The problem of carbonating through fermentation is that, you will always have sediment in the bottle and special care will be needed to pour it. You also have the worry of bottles exploding and worries over the yeast going active again.

For just a little bit of money, you could invest in a keg system and do a forced carbonation. The technique is simple and leaves you a nice, clear, carbonated wine.

Place your finished, clear wine into a keg. Seal and add about 30 psi of CO2, then place keg into a refrigerator for anywhere from 2 days to a week. Ta-Da! No worries over sediment, getting your yeast to fire back up to perform carbonation, or your bottles exploding because you misjudged the amount of sugar to add.

I'm planning on giving away some of the bottles so that was my reasoning behind carbing the bottles themselves vs a keg. If there was a way to force carb the bottles then I would be interested in that.
 
If you want consistent carbonation between bottles then that sugar has to be mixed thoroughly. I don't know if you have a bottling bucket or not. What I did was mix the sugar with a little of the Apfelwein, add it to the bottling bucket, then syphoned the rest on top of that. Stirred well, then bottled. If you add it to the carboy then just make sure you have a great way to stir it well. If you don't get fairly even distribution of that priming sugar you run the risk of bottle bombs. (That comes from reading, not from experience!)

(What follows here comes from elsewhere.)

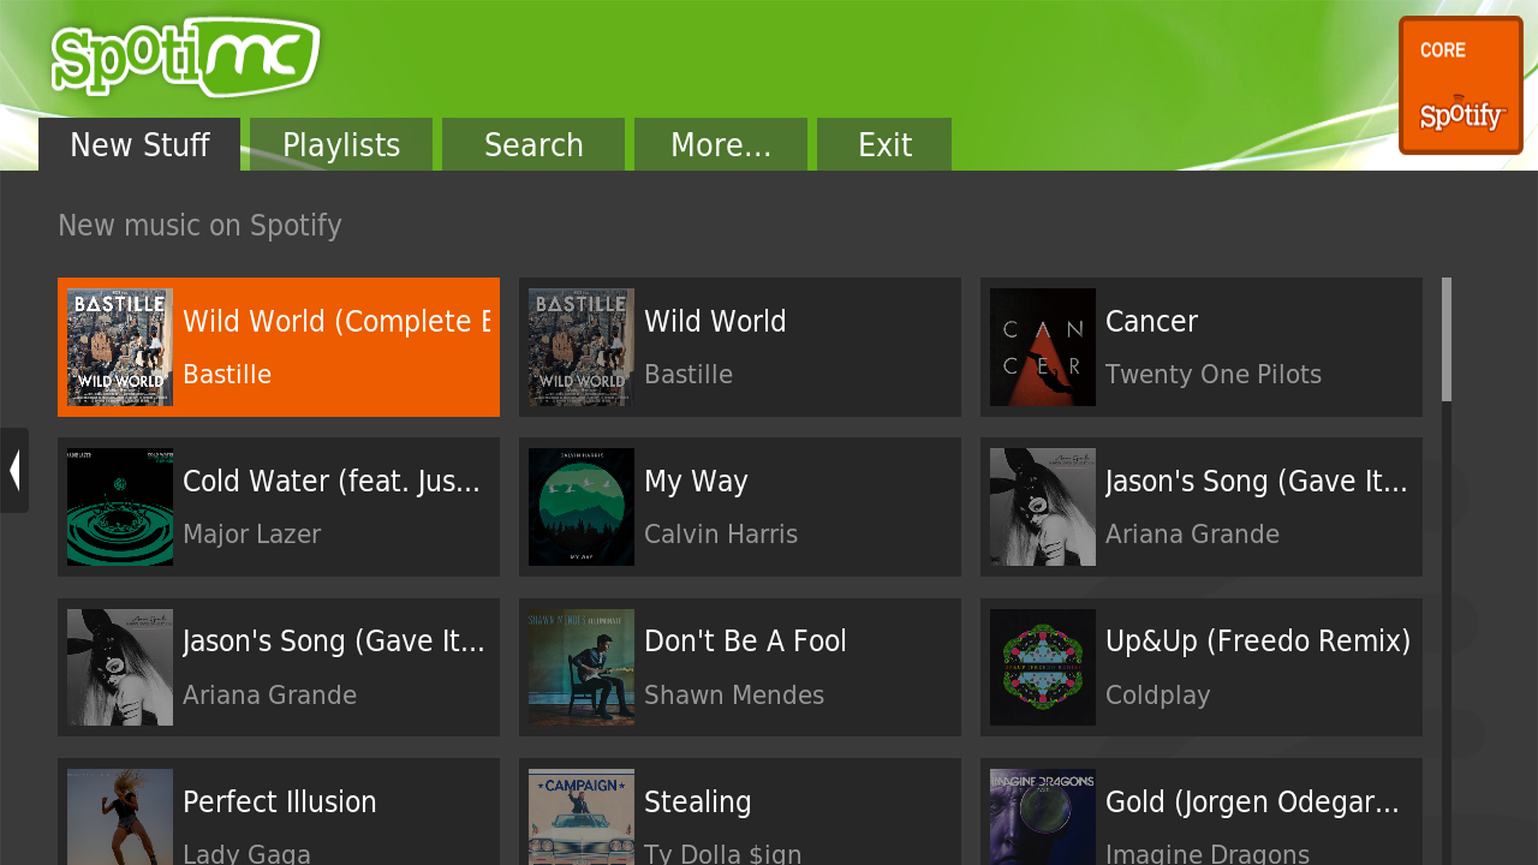Screen dimensions: 1538x865
Task: Open the More... tab
Action: tap(720, 145)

Also, that quantity of sugar assumes you have finished fermentation. Make sure you ferment to dry, then add the sugar.

Last point: I would measure the sugar in oz instead of cups if you can. I use 1 oz dextrose per gallon. And I *think* that if you measure by weight, all the sugars are more or less equivalent. My last batch of cider I used 1 oz/gallon and it worked great! But it wasn't quite as alcoholic as full-on Apfelwein.

I do have a bottling bucket so I would rack to that once it clears in the secondary. Also I would also use a wine whip to stir.

So dextrose is the sugar of choice when carbonating or is it just preference?
 
So dextrose is the sugar of choice when carbonating or is it just preference?
I can't say any science behind why it's "the standard". But I'd have no qualms about using regular table sugar myself. I'm actually starting another batch of cider this weekend, and I don't plan on getting any more dextrose for the priming this time around.
 
You could add concentrated apple juice but you want to know or calculate the amount of sugar that is in the concentrate. You want about 1 scant oz per gallon . The nutritional label will tell you how much sugar is in the concentrate (sugars from the apple) but you may need to do some arithmetic to determine what amount that is for your purposes and so how much concentrate you want to add.
 
I'm planning on giving away some of the bottles so that was my reasoning behind carbing the bottles themselves vs a keg. If there was a way to force carb the bottles then I would be interested in that.

I would force carbonate, then chill the wine down as much as possible, then decant into your bottles and cap. It is amazing how much carbonation you can keep when the medium is cold.

This is far better than fermenting in bottle. No need to let the bottle settle and then decant. Clean and clear right down to the last drop!